In the midst, however, of all the hoopla and on the eve of the release of the DSM 5, the Director of the National Institute on Mental Health (NIMH), the largest mental health organization in American, made astoundingly negative assertions about psychiatry’s “holy book.”

Dr. Thomas Insel noted in a blog entry published April 29, 2013, that the initial goal of the DSM – that of diagnosis based on scientific evidence – has become more of an ideal than reality. The blog further announces NIMH’s abandonment of the DSM project altogether and the launching of its own diagnostic tool, the “Research Domain Criteria (RDoC).” NIMH will no longer fund research based on the DSM taxonomy of “mental illness.”

Many NIMH researchers, already stressed by budget cuts and tough competition for research funding, will not welcome this change. Some will see RDoC as an academic exercise divorced from clinical practice. Others suggest that mental health patients and their families should welcome this change as a first step towards “precision medicine,” the movement that has transformed cancer diagnosis and treatment. To be sure, RDoC is an effort to transform clinical practice by bringing a new generation of research to bear on how we diagnose and treat mental disorders.

In the meantime, two mental health giants—NIMH and the American Psychiatric Association– continue to disagree over the appropriate way to diagnose patients with mental or emotional "disorders" and how to determine which medication or evidence-based practice should be utilized for their treatment. As the Titans duke it out, non-medical mental health providers can only run for cover and contemplate the outcome.

The DSM has traditionally been used by insurance carriers to approve the type and length of treatment required by a person, couple, or family to resolve a given presenting problem based on...what, exactly? The DSM, as pointed out on the DSM website and the aforementioned blog, has been developed by a consensus of subjective opinion, not statistical evidence based in clinical research. The psychiatric profession has for decades turned a blind eye to the lack of science behind the DSM taxonomy until now.

The new system proposed by NIMH will base diagnosis on “biological markers” for various disorders. However, there are as yet no diagnostic tests that definitively connect any mental or emotional “disorder” with a measurable neurochemical condition. If such markers exist, the NIMH admits that the research involved to discover them will require a decade of work.

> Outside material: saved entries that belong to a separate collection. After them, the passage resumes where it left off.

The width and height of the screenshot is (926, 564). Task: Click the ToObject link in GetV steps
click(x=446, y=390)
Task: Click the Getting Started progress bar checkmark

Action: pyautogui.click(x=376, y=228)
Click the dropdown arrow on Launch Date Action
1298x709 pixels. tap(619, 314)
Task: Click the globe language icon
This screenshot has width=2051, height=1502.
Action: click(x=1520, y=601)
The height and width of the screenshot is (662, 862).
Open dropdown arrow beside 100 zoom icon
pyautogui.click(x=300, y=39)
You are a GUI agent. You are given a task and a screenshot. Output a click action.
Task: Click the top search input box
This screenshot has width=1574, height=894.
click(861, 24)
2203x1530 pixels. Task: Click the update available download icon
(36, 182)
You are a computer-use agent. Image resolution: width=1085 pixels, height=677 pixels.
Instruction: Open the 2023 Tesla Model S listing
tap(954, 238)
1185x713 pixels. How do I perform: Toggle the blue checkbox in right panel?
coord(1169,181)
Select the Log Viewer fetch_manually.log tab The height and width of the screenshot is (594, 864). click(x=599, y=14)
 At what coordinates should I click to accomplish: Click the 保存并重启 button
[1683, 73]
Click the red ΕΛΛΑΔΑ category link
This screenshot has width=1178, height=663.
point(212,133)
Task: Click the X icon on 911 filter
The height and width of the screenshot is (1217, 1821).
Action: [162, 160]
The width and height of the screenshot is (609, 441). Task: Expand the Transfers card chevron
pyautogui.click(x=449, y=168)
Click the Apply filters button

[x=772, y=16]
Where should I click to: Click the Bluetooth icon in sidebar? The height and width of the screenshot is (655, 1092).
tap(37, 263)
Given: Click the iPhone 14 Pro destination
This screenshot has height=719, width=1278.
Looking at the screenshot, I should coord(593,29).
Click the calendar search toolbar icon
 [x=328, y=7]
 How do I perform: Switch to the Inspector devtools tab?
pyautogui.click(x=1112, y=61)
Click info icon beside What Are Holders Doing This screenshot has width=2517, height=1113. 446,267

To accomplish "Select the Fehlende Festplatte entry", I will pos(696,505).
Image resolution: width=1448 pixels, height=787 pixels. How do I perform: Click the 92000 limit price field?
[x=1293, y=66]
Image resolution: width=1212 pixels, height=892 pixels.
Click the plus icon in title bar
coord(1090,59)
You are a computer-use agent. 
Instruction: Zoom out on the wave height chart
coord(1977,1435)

Where, then, does that leave mental health professionals and those that consume their services? While many non-medical mental health providers who are not steeped in “medial model envy” may breathe a sigh of relief that the psychiatric/ psychological community is finally critiquing itself with some measure of objectivity and is finally asserting the truth about the DSM taxonomy, the system that may take its place—the RDoC—could be worse than it’s predecessor. The thinking behind the RDoC continues to be rooted in the same “blind faith” that brought us the DSM; that reducing the emotions and psychology of human beings to the molecular level can and will lead to healing practice. After fifty years of asserting this notion with diminishing result in the general population, when will we conclude that the failure of the DSM is in the rubric that produced it? Instead, the vision now being cast by NIMH reflects an even narrower commitment to “precision medicine.”

In the long run, where is this “molecular dogmatism” in the mental health field leading us? If the current trend continues, it will push us toward the creation of a system of care that is increasingly profitable for the psychiatric profession, increasingly irrelevant–and harmful–to the mental and emotional health of individuals seeking care, and marginalizing to those non-medical mental health providers—mostly LPCs and LMFTs– that advocate for them.